Uber has confirmed that it is investigating a cybersecurity incident. After an initial breach the Uber hacker claims to have found an internal network share that contained Powershell scripts with privileged credentials that let them easily pivot to compromising Uber’s Duo (authentication), OneLogin, AWS, and GSuite environments.
"One of the Powershell scripts contained the username and password for a [sic] admin user in Thycotic (PAM)" they said in one widely shared post. PAM is "privileged access management" -- software that allows discovery of privileged accounts across multiple systems, infrastructure and applications and credentials management.
The New York Times, which first broke the story, suggests the initial breach involved a social engineering attack. How they were then able to so easily compromise what appears to have been almost all internal environments is a question that the company will have to answer anon; quite possibly in court as well if customer data is lost.
Follow The Stack on LinkedIn
Demonstrating the apparent extent of the compromise, the Uber hacker has shared several screenshots of Uber's internal environment, including their SentinelOne endpoint detection and response (EDR) portal, GDrive, VMware ESXi VMs and more. They announced the breach on Uber’s internal Slack where it was first seen as a joke.
https://twitter.com/Uber_Comms/status/1570584747071639552
Security researcher Bill Demikarpi noted: "Uber's AWS environment appears to be compromised as well. This screenshot of their IAM portal appears to show that the attacker has administrative access.
"If true, cloud access could not only include Uber's websites, but other critical internal services as well. The fact that [they] appear to have compromised an IR [incident response] team member's account is worrisome.

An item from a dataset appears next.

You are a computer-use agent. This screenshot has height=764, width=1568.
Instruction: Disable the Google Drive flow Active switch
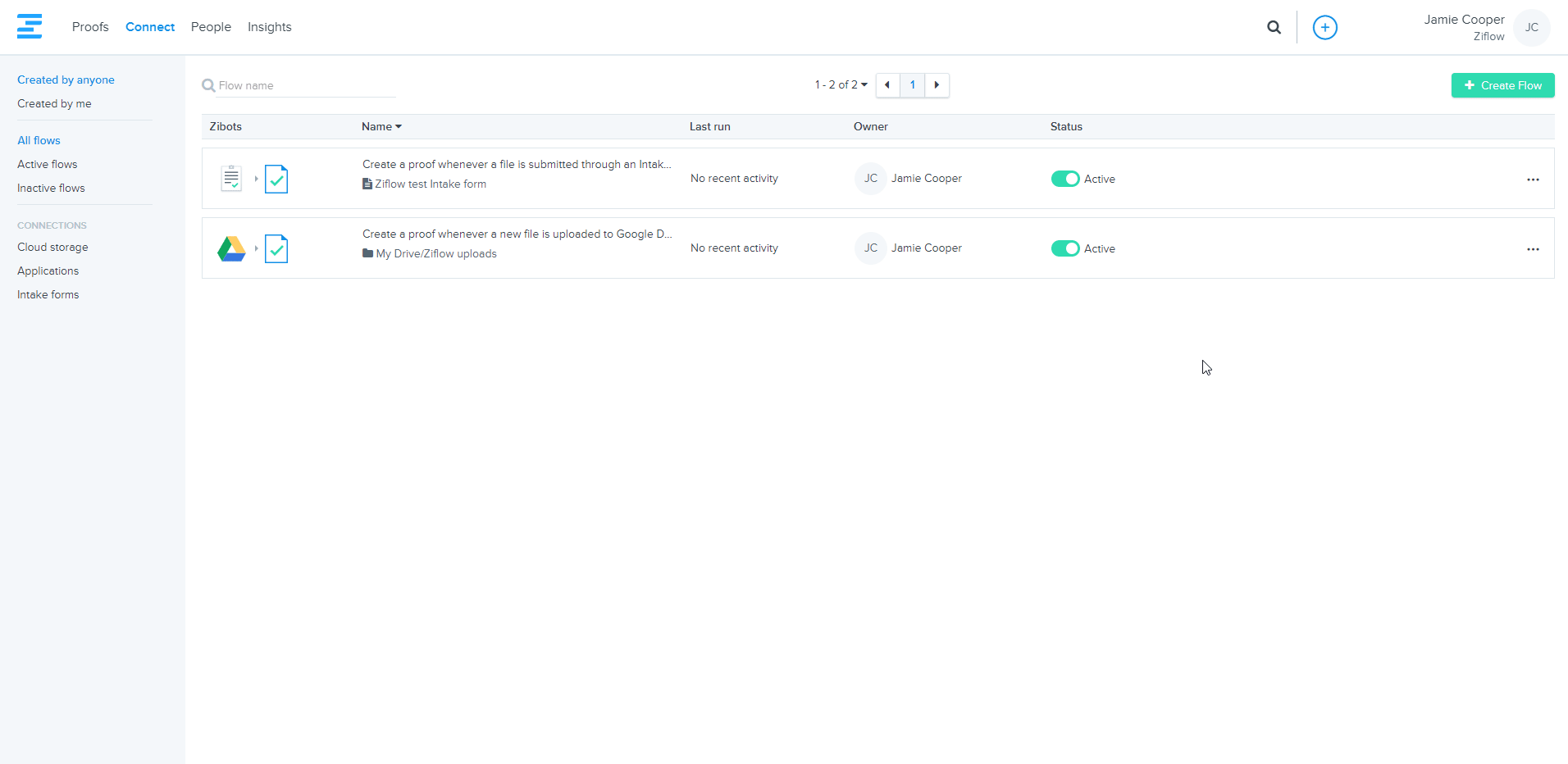tap(1064, 248)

"EDRs can bake in ‘backdoors’ for IR, such as allowing IR teams to "shell into" employee machines (if enabled), potentially widening the attacker's access", he added.

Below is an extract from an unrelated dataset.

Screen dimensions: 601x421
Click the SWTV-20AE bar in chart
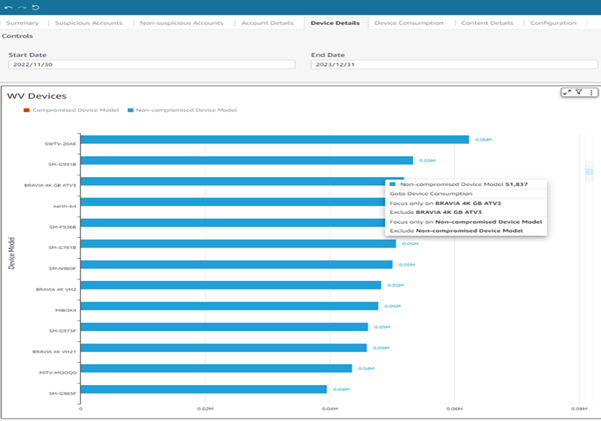tap(274, 140)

According to Yuga Labs security engineer Sam Curry, the Uber hacker also had access to the company's HackerOne bug bounty program, where they commented on all of the company's bug bounty tickets. It is possible, as BleepingComputer notes, that they have downloaded all vulnerability reports that have not been fixed, presenting a further severe security risk to Uber, before they lost access to the HackerOne page.
Whilst many details of the incident remain unconfirmed, the attack comes in the wake of a flurry of sophisticated attacks that have begun with social engineering calls, emails or SMS texts. Over the summer Twilio was breached in such an attack and over 70 Cloudflare employees faced similar attempts; these took the form of texts to their cell phones that directed them to a phishing page was designed to look identical to a legitimate Okta login page. The phishing page prompted anyone who visited it for their username and password as well as asking for a Time-based One Time Password (TOTP) code. All of these were relayed to the attackers, who would then use it to (try) and access the company's actual login page, defeating most MFA implementations.
Although three employees fell for the attack, Cloudflare noted that it requires the use FIDO2-compliant hard security keys that are tied to users and implement origin binding, meaning "even a sophisticated, real-time phishing operation like this cannot gather the information necessary to log in to any of our systems."
FIDO2 is a web-authentication mechanism designed to mitigate real-time phishing—an attack that undermines multi-factor authentication by allowing an attacker to relay second-factor one-time tokens from the victim user to the legitimate website in real-time. Converting corporate users from password-based authentication to passwordless authentication using FIDO Authenticators "requires educational outreach" notes the FIDO Alliance, adding that "however, from a technical standpoint, the process is relatively simple." [pdf]
Needless to say if just one breach easily opens the floodgates to lateral movement that allows an attacker to access admin credentials for everything under the sun, there are other problems beside MFA.